How we picked
A family office CRM is judged on different criteria than a sales tool. The work is stewardship, not selling: tracking households across generations, coordinating advisors, lawyers, and accountants, and protecting extraordinarily sensitive data. We prioritized CRMs that model households and relationships rather than pipelines, integrate with the custodial and planning systems wealth managers rely on, and offer the privacy controls these clients demand. We also weighted discretion and low administrative burden — many single-family offices run with a handful of staff and can't dedicate someone to CRM administration the way an enterprise sales org can.
What to consider
- Purpose-built wealth management → Wealthbox. Household modeling, advisor workflows, and integrations with the custodians and planning tools the industry runs on.
- Large multi-family office with custom needs → Salesforce. The deepest customization and security controls for complex, multi-entity operations.
- Discreet, modern single-family office → Attio. A flexible data model you can shape to households and trusts, with clean permissions and minimal admin overhead.
- Google Workspace-based office → Copper. Lives inside Gmail and Calendar, auto-capturing relationship context for teams already in Google's ecosystem.
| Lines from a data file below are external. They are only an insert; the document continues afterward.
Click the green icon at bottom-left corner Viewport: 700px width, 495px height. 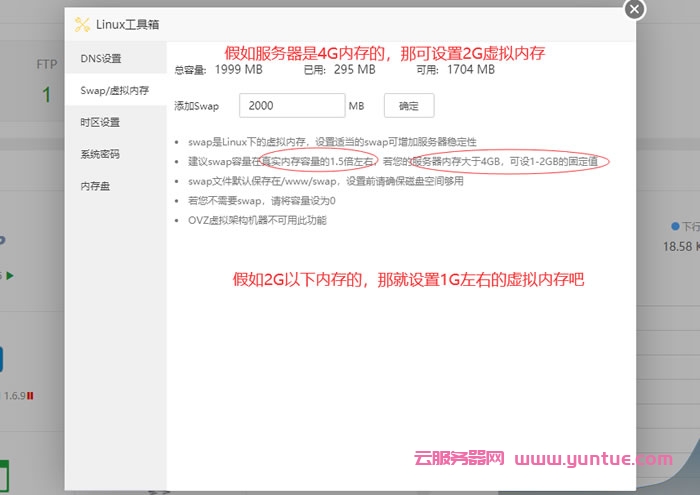(x=4, y=475)
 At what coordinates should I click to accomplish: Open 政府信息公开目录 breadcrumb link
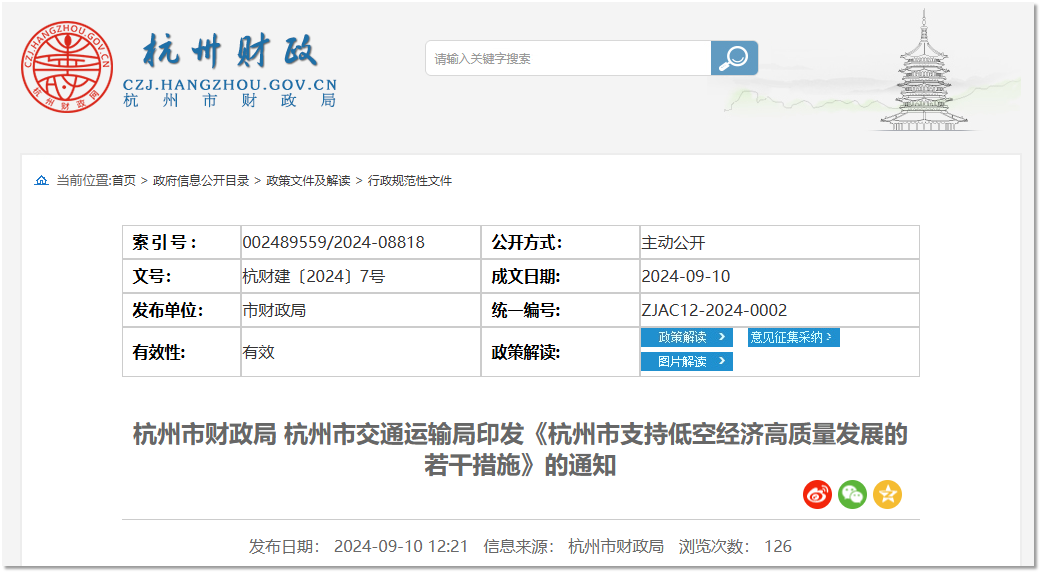coord(201,181)
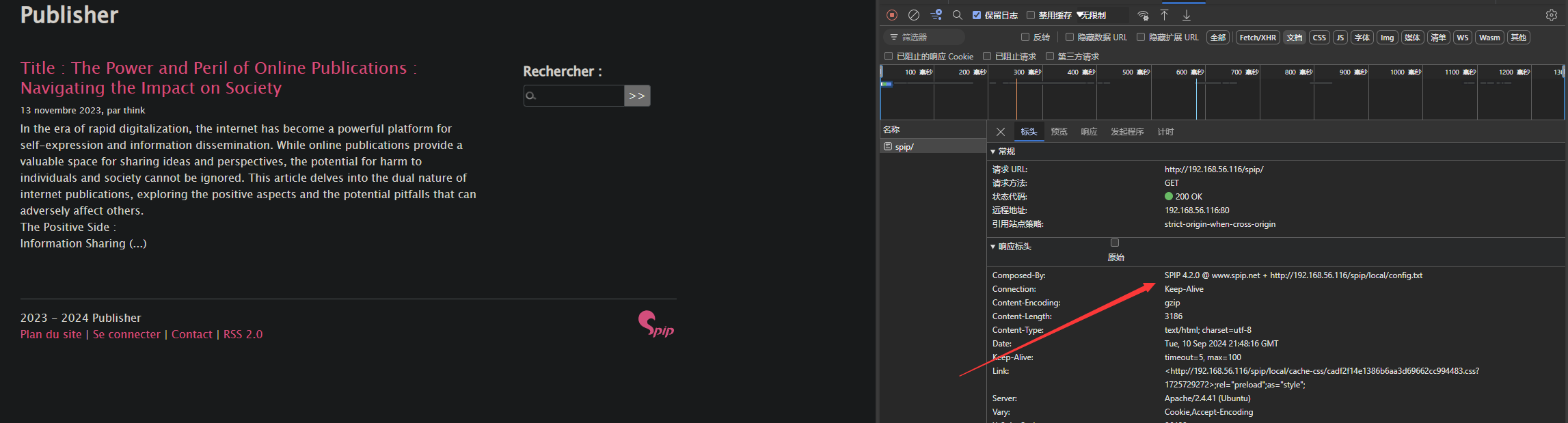Screen dimensions: 1568x423
Task: Open the 响应 tab
Action: coord(1089,132)

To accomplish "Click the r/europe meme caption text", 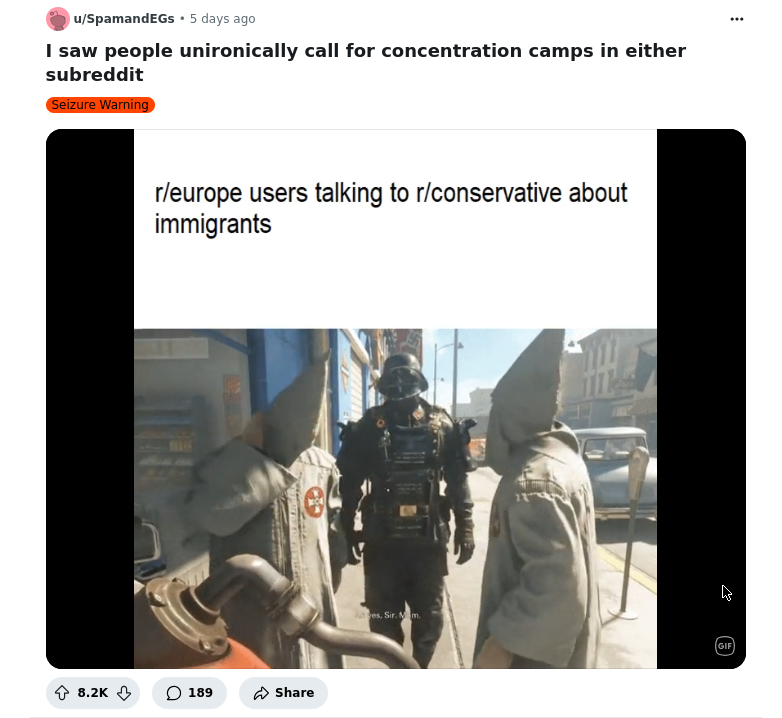I will 391,208.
- Established advisor practice → Redtail. A long-standing wealth CRM with broad custodian connectivity and a workflow library built for compliance.
Pricing snapshot
Redtail is roughly $99/month for a small team bundle, positioning it affordably for established advisors. Wealthbox runs about $59–$99/user/month depending on integration depth. Copper sits at $23–$99/user/month. Attio is free to start and scales to $29–$119/seat, the most flexible entry point for a small office. Salesforce opens around $25/user/month but realistically costs far more once the security, customization, and integration work a family office requires is factored in.
Trial advice
Build a real household during the trial — a principal, a spouse, two adult children, a trust entity, and the outside advisors who serve them — and see whether the CRM models those relationships naturally or forces them into a contact-and-deal shape. Then stress-test permissions: can you restrict an entity's financial details to two staff members while leaving general contact info visible? Confirm the integrations you actually depend on, whether that's a custodian, a planning tool, or Google Workspace. The right family office CRM should feel like a discreet relationship ledger, not a sales machine you've bent into the wrong shape.